Every line in the data below that holds "font" should be found and copied.
★ ★ ★
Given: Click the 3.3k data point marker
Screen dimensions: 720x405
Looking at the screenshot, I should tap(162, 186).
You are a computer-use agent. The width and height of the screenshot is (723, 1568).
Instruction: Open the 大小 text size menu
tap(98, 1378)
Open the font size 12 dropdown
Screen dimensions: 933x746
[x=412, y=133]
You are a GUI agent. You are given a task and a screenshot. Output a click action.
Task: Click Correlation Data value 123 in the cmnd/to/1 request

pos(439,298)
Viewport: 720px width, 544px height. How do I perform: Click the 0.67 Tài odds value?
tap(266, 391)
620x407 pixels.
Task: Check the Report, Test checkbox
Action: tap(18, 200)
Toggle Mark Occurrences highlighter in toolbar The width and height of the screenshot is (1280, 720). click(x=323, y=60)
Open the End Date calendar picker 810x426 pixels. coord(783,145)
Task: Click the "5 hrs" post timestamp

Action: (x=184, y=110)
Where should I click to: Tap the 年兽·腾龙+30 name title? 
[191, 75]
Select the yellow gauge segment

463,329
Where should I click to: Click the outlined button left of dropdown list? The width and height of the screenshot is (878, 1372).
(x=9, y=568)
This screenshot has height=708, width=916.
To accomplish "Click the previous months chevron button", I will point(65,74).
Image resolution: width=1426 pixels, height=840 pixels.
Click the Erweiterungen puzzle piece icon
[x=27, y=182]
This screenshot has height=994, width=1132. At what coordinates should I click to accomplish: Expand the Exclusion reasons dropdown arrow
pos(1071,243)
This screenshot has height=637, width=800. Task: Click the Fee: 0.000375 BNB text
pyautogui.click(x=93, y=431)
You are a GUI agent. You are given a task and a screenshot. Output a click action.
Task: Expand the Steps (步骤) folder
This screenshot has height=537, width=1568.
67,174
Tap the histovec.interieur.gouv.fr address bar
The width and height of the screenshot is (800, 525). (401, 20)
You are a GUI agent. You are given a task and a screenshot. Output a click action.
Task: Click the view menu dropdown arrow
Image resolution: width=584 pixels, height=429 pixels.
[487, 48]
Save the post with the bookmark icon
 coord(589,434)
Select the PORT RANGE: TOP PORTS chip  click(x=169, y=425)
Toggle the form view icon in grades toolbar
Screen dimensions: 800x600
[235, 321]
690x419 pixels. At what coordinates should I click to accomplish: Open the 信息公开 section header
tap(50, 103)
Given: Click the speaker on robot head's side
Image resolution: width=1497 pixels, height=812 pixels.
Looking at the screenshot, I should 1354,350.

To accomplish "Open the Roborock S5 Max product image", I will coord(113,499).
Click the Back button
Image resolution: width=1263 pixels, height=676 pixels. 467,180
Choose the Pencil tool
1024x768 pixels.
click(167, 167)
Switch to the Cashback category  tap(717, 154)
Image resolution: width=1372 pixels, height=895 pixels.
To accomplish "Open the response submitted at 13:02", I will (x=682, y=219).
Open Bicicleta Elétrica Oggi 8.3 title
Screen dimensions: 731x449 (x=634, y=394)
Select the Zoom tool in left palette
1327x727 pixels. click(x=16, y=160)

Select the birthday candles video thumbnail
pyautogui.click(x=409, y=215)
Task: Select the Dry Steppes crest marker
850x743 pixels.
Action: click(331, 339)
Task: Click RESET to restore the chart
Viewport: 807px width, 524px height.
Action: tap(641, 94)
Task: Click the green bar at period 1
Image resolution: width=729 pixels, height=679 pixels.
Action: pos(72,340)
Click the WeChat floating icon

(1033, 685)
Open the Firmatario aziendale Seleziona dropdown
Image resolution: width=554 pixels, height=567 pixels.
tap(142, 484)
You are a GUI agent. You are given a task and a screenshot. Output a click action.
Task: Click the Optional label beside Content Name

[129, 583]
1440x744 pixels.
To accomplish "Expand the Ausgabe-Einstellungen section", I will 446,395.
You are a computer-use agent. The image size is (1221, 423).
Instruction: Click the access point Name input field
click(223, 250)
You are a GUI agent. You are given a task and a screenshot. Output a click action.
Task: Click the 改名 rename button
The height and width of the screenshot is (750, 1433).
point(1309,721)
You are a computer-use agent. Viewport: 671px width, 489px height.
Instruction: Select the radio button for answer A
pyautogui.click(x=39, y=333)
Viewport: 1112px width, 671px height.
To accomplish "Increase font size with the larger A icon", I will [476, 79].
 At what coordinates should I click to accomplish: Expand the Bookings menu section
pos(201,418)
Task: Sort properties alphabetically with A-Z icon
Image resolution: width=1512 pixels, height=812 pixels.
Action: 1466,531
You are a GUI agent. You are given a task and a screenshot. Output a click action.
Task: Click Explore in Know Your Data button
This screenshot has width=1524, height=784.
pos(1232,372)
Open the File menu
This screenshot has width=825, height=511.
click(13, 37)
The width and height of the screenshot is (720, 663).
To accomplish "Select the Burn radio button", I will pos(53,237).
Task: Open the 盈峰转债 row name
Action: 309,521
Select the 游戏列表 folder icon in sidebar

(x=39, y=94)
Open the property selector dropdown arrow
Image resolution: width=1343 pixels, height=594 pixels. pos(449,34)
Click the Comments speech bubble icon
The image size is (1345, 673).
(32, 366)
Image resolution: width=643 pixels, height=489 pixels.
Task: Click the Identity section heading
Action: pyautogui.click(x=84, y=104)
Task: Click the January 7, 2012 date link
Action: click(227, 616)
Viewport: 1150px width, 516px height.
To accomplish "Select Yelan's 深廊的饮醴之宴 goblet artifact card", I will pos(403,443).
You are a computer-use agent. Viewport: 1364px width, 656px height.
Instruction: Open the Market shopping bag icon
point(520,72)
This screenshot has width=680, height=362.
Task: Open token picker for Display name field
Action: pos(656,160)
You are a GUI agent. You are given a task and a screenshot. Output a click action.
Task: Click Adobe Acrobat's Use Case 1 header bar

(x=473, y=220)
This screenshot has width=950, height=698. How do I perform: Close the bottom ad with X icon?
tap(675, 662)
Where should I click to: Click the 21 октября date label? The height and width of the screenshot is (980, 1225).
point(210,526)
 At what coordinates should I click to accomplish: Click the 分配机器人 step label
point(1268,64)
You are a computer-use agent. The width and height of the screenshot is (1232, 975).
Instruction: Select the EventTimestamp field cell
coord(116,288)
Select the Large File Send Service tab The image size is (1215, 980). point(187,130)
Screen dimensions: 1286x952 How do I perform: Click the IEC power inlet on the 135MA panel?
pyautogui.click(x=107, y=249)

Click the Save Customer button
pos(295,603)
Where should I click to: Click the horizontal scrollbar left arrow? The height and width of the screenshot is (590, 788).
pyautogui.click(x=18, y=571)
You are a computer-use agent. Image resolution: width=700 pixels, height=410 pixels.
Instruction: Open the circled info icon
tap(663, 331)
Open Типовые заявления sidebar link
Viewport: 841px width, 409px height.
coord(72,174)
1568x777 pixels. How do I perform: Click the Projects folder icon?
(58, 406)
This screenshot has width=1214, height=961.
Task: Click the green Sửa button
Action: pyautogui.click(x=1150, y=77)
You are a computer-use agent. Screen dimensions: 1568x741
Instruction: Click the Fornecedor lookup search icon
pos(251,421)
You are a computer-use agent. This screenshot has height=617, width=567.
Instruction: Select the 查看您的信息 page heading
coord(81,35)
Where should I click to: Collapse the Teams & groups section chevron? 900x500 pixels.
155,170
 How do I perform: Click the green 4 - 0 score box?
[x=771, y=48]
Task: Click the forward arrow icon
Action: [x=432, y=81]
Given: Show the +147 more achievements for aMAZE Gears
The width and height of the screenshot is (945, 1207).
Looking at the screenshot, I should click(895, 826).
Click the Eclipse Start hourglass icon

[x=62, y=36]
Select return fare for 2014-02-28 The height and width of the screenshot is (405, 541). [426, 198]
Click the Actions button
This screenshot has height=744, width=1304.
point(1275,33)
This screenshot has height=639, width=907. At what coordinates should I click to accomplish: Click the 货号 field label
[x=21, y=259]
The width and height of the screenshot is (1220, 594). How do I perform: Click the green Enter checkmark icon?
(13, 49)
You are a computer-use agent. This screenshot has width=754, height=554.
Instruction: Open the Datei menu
★ ★ ★
• **Reply**
Open the font size 12 dropdown
To accomplish "Increase font size with the larger A icon", I will [476, 79].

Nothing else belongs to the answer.